# Here we're computing features for the "syllable-time" or "kernel regression" model

The most important features here are:

1. counts
2. entropy
3. scalars

Each syllable statistic is computed for the current syllable over a series of bin sizes, e.g. count_5 represents how often the current syllable at time T is expressed from T to T + 5.  Same for entropy.  

In [1]:
%load_ext autoreload
%autoreload 2
%matplotlib inline

In [2]:
from tqdm.auto import tqdm
from rl_analysis.util import rle, count_transitions, pd_zscore
from rl_analysis.batch import apply_parallel_joblib
from rl_analysis.info.util import dm_entropy
from rl_analysis.io.df import dlight_exclude_toml
from rl_analysis.photometry.encoding.features import get_counts_persample, get_entropy_persample, split_array
from functools import partial

import pandas as pd
import numpy as np
import os

In [3]:
import toml

with open("../analysis_configuration.toml", "r") as f:
    analysis_config = toml.load(f)

In [4]:
raw_dirs = analysis_config["raw_data"]
proc_dirs = analysis_config["intermediate_results"]
encoding_cfg = analysis_config["dlight_encoding_features"]
dlight_cfg = analysis_config["dlight_common"]

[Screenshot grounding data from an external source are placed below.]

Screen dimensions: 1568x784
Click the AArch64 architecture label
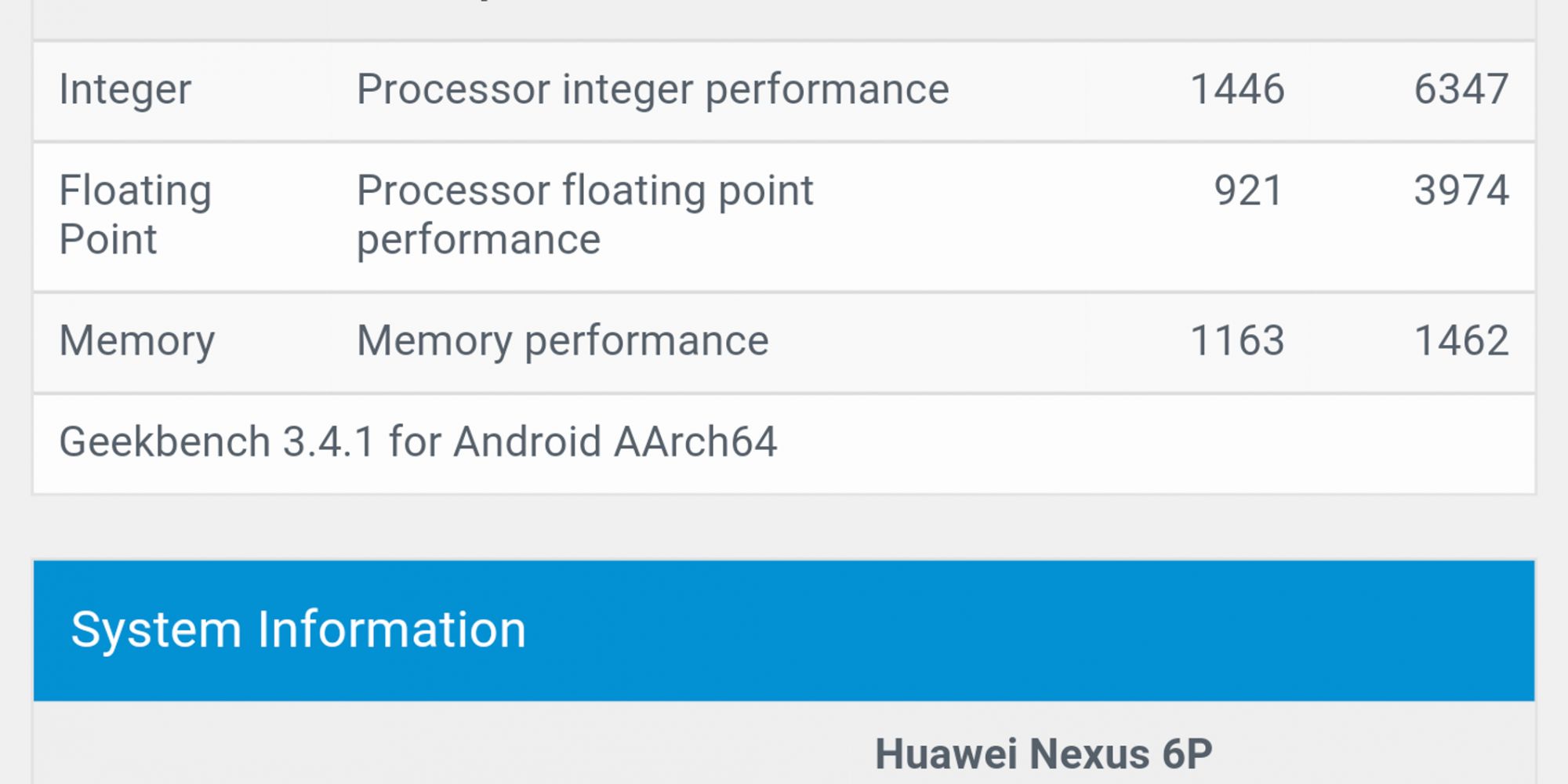pos(695,441)
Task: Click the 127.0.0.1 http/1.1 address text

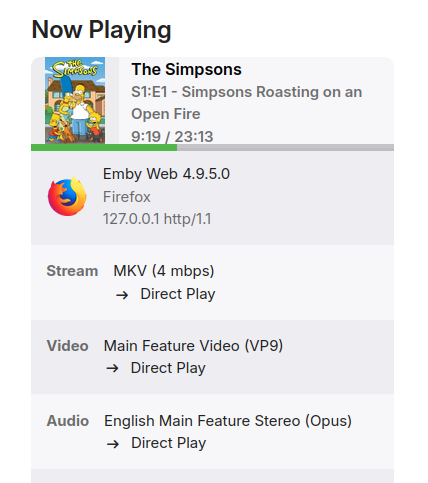Action: coord(157,219)
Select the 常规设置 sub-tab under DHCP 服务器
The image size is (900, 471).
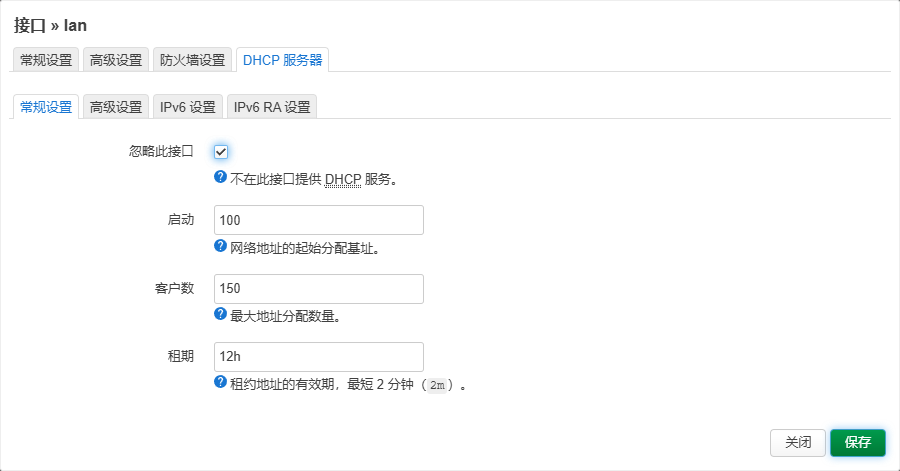pyautogui.click(x=46, y=107)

# load in the dlight data, preprocessing

In [5]:
partition_cols = ["area", "mouse_id", "uuid"]

In [6]:
use_dct = dlight_exclude_toml(
    os.path.join(raw_dirs["dlight"], "dlight_photometry_processed_full.toml"),
    **analysis_config["dlight_common"]
)

In [7]:
dlight_df = pd.read_parquet(
    os.path.join(raw_dirs["dlight"], "dlight_photometry_processed_full.parquet"),
    filters=[("uuid", "in", list(use_dct.keys()))],
).sort_index()

In [8]:
signal_keys = dlight_df.filter(regex="(signal|reference|reref)_dff$").columns.tolist()
dlight_df["labels"] = (
    dlight_df[encoding_cfg["label_key"]].replace(-5, np.nan).astype("UInt8")
)
dlight_df = dlight_df.dropna(subset=["labels"])

In [9]:
dlight_df = dlight_df[~dlight_df["session_number"].isin([1, 2, 3, 4])].copy()

In [10]:
dlight_df[partition_cols] = dlight_df[partition_cols].astype("str")
dlight_df["syllable_number"] = dlight_df.groupby("uuid", group_keys=False)["labels"].transform(
    lambda x: (x.astype("float").diff() != 0).cumsum()
)

In [11]:
rle_df = dlight_df.groupby("uuid")["labels"].apply(rle)
rle_df.index = rle_df.index.droplevel(0)
rle_df = dlight_df.loc[rle_df.index]

## Get counts...

In [12]:
count_df = (
    rle_df.groupby("uuid")["labels"].value_counts(normalize=False).rename("count")
)
count_df_z = (
    count_df.groupby("uuid")
    .transform(lambda x: (x - x.mean()) / x.std())
    .rename("count_z")
)

In [13]:
dlight_df.drop(
    ["count", "count_z", "count_ave", "count_ave_z"],
    axis=1,
    errors="ignore",
    inplace=True,
)

In [14]:
if dlight_df.index.names != count_df.index.names:
    try:
        dlight_df = dlight_df.set_index(count_df.index.names)
    except KeyError:
        dlight_df = dlight_df.reset_index().set_index(count_df.index.names)
dlight_df = dlight_df.join(count_df, how="left").join(count_df_z, how="left")

In [15]:
count_ave_df = (
    rle_df.groupby("mouse_id")["labels"]
    .value_counts(normalize=True)
    .rename("count_ave")
)
count_ave_df_z = (
    count_ave_df.groupby("mouse_id")
    .transform(lambda x: (x - x.mean()) / x.std())
    .rename("count_ave_z")
)

In [16]:
if dlight_df.index.names != count_ave_df.index.names:
    try:
        dlight_df = dlight_df.set_index(count_ave_df.index.names)
    except KeyError:
        dlight_df = dlight_df.reset_index().set_index(count_ave_df.index.names)
dlight_df = dlight_df.join(count_ave_df, how="left").join(count_ave_df_z, how="left")
# dlight_df = pd.concat([dlight_df, count_ave_df, count_ave_df_z], axis=1)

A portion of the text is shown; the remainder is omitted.